Dans ce cas, j’ai été amené à abandonner le rôle passif que le psychanalyste joue habituellement dans la cure et qui se limite à écouter et à interpréter les associations du patient, et j’ai aidé la patiente à dépasser les points morts du travail analytique en intervenant activement dans ses mécanismes psychiques.
C’est à Freud lui-même que nous devons le prototype de cette « technique active ». Dans l’analyse des hystéries d’angoisse il a recouru — en cas de stagnation analogue — à l’expédient qui consiste à exiger des patients qu’ils affrontent précisément les situations critiques propres à susciter leur angoisse, non pour les « habituer » à ces choses angoissantes, mais pour détacher de leurs chaînes associatives des affects mal ancrés. On espère ainsi que les valences tout d’abord non saturées de ces affects devenus librement flottants attireront en priorité les représentations qui leur sont qualitativement adéquates et historiquement correspondantes. Donc il s’agit ici aussi, comme dans notre cas, d’endiguer les voies inconscientes et habituelles d’écoulement de l’excitation et d’obtenir par contrainte l’investissement préconscient ainsi que la version consciente du refoulé.
Depuis la découverte du transfert et de la « technique active » nous pouvons dire que la psychanalyse dispose, outre l’observation et la déduction logique (interprétation), de la méthode expérimentale. De même que dans l’expérimentation animale il est possible, en ligaturant les grands réseaux artériels, d’élever la pression sanguine dans des régions éloignées, nous pouvons et nous devons dans certains cas barrer les voies inconscientes d’écoulement à l’excitation psychique pour l’obliger, grâce à l’« accroissement de pression » de l’énergie ainsi obtenu, à vaincre la résistance opposée par la censure et à établir un « investissement stable » au moyen des systèmes psychiques supérieurs.

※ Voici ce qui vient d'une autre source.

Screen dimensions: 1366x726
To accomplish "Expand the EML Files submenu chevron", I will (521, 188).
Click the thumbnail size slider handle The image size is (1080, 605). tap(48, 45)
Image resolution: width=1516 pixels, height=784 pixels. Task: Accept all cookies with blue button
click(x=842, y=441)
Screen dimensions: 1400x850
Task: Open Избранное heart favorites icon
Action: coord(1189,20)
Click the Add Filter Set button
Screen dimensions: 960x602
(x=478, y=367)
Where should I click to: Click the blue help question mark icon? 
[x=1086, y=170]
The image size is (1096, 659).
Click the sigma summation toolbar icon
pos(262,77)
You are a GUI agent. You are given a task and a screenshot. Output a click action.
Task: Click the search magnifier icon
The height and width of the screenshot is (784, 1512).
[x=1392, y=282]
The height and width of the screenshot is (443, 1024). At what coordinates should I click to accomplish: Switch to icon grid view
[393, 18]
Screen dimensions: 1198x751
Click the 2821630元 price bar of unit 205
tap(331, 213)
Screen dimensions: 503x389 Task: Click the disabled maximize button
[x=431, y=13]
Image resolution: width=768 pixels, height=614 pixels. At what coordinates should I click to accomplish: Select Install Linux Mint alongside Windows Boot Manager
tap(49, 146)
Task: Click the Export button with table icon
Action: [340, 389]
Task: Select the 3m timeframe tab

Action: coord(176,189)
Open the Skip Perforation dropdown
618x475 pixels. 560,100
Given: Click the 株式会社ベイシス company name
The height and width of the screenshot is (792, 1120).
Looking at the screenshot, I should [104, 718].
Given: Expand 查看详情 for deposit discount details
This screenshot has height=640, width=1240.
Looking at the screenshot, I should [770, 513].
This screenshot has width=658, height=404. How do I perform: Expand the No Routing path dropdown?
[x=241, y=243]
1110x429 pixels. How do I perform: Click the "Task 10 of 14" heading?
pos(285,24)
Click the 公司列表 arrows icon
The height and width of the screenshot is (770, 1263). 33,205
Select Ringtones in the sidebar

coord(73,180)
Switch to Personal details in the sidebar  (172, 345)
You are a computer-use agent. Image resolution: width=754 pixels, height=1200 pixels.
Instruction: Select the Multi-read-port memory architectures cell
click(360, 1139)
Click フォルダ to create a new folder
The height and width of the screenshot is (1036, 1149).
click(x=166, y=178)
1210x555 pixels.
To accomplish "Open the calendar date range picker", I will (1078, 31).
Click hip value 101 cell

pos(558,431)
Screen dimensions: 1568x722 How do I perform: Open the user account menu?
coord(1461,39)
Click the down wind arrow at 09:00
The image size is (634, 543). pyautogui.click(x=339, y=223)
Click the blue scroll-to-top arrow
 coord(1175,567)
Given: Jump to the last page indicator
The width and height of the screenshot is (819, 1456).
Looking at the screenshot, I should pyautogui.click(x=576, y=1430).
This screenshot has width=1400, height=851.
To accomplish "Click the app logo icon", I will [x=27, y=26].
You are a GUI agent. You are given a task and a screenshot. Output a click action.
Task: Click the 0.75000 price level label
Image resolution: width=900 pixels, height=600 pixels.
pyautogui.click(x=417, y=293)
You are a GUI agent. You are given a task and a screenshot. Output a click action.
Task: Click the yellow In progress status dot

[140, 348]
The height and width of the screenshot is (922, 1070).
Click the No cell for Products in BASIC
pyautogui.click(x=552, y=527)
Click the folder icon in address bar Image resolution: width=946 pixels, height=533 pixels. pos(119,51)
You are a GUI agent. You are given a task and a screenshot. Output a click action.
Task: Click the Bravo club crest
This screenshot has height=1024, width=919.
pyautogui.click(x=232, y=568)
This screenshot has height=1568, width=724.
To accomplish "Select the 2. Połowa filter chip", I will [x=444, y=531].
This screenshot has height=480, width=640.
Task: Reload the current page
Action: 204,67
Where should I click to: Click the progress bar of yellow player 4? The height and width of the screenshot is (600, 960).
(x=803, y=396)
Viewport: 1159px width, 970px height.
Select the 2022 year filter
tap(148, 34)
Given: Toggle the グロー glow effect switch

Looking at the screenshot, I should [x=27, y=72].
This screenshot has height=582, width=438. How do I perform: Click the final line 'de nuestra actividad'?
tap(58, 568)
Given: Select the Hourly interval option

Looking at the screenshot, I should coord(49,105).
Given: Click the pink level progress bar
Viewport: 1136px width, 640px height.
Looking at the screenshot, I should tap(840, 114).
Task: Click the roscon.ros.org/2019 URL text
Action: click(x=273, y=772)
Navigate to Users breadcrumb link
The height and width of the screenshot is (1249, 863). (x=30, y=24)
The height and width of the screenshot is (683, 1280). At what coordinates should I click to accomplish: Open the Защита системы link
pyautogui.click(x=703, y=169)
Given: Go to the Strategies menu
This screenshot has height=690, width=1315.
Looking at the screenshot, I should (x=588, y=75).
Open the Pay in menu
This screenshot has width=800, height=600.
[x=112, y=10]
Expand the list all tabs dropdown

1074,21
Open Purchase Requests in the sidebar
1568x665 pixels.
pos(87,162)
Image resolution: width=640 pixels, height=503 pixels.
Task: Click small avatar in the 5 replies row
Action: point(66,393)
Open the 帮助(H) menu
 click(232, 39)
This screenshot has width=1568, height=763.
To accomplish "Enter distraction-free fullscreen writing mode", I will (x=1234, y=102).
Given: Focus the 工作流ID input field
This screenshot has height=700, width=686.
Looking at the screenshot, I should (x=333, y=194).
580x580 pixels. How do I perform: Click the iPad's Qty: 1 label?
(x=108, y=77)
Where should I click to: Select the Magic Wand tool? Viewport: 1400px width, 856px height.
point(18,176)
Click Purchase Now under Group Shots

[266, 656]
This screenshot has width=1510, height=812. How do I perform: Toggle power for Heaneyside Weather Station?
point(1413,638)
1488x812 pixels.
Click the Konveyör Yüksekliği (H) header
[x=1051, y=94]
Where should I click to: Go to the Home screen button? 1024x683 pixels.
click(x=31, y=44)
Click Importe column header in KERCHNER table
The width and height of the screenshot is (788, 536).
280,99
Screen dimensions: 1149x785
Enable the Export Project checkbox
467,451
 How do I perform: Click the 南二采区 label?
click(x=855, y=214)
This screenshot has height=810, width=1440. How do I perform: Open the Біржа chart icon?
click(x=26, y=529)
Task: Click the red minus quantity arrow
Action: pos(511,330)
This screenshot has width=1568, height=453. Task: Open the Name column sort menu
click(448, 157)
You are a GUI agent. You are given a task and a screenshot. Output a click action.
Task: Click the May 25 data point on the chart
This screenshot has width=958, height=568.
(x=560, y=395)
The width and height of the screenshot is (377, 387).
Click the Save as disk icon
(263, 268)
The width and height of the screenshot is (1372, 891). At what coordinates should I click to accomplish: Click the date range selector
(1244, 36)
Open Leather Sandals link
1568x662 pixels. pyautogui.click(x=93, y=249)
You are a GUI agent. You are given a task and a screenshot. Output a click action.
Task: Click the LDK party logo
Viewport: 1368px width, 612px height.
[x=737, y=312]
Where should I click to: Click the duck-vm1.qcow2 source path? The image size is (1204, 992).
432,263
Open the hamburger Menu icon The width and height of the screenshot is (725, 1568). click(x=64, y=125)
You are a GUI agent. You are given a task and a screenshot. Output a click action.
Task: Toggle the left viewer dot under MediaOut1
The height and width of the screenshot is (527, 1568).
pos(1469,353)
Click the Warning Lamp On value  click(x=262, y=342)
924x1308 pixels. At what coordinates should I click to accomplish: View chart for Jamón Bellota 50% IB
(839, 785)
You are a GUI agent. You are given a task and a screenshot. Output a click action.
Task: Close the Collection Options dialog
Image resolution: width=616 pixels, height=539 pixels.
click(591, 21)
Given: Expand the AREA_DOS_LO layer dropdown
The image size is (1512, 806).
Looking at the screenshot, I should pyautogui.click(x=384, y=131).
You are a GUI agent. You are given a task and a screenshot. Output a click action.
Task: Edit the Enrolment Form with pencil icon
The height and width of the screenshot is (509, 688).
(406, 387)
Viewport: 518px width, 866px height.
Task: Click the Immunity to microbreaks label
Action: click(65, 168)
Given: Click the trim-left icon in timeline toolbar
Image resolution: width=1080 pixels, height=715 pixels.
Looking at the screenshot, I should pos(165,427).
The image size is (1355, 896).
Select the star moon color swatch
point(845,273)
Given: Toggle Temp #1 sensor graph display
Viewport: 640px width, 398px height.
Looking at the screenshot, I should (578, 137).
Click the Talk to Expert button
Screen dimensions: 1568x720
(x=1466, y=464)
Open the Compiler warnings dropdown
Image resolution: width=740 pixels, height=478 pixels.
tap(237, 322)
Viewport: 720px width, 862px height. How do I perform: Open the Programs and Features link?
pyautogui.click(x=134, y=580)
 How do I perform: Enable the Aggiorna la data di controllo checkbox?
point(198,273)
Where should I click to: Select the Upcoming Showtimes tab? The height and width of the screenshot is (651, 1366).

À la différence de la suggestion, nous n’exerçons aucune influence sur la direction nouvelle du flux d’énergie et nous nous laissons volontiers surprendre par les tournures inattendues que, de ce fait, l’analyse vient à prendre.
Ce type de « psychologie expérimentale » est, plus que tout autre moyen, apte à nous convaincre de l’exactitude de la théorie psychanalytique des névroses selon Freud, comme de la validité de la psychologie fondée sur elle (et sur l’interprétation des rêves). En particulier, nous apprenons ainsi à estimer à sa juste valeur l’hypothèse freudienne relative à l’existence d’instances psychiques subordonnées les unes aux autres et nous nous habituons à tenir compte des quantités psychiques comme des autres masses d’énergie.
Un exemple comme celui-ci nous montre encore une fois que, dans l’hystérie, ce ne sont pas de simples « énergies psychiques » qui sont à l’œuvre, mais des forces libidinales ou, plus exactement, des forces pulsionnelles génitales, et que la formation des symptômes cesse si l’on réussit à ramener aux organes génitaux la libido utilisée de façon anormale.